▸ **TRAVAIL À FAIRE**
**1)** Traduisez en anglais cette phrase du texte sur l'allaitement : « Cela permet de contrôler l’espacement entre les enfants. »
**2)** Écrivez la suite du texte sur l'allaitement et l'interdiction des rapports sexuels, juste après sa dernière phrase.

▸ **TEXTE PROPOSÉ**

Irène Maffi rebondit sur le fait qu’il existe et a existé des sociétés dans lesquelles il est prohibé d’avoir des rapports sexuels pour une durée déterminée, le temps que la mère allaite son enfant. Cela permet de contrôler l’espacement entre les enfants. Elle ajoute : « Dans l’islam, on préconise deux ans d’allaitement pour les garçons, et un peu moins pour les filles. Mais il n’y a pas de prohibition d’avoir des rapports sexuels. Dans la médecine arabe au Moyen-Âge, une des raisons légitimes pour interrompre une grossesse, c’est de pouvoir continuer à allaiter correctement son enfant. »

▸ **EXTRAIT SOURCE**
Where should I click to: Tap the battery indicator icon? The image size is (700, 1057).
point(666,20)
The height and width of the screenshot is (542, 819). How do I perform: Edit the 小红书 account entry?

▸ **RÉPONSES**
**1)** This makes it possible to control the spacing between children.

**2)**
Les traces historiques de l’allaitement et son importance apparaissent également dans l’art. Yasmina Foehr-Janssens fait remarquer que, malgré le rapport non évident entre littérature et allaitement qui ne se révèle pas spontanément dans les histoires de héros et autres grands mythes, celui-ci apparait pourtant si on les regarde de plus près : « Il y a par exemple l’histoire connue de la louve romaine qui allaite Romulus et Remus. On revient à la question de la parenté avec l’être qui allaite, qui peut être une déesse, une Sainte ou une femme engagée par un contrat pour allaiter, et cela crée des histoires. » En tant que spécialiste de la littérature, Yasmina Foehr-Janssens précise aussi qu’en ancien français, « le terme nourriture désigne aussi bien le fait d’alimenter que l’éducation. On a affaire à une pensée qui ne va pas priver ce qui relève de l’alimentaire et du cognitif. C’est élever un enfant et le nourrir, ensuite l’amener à l’école et le nourrir intellectuellement. » La façon de devenir humain et de grandir est marqué par l’ancien français avec le même terme que celui d’allaiter.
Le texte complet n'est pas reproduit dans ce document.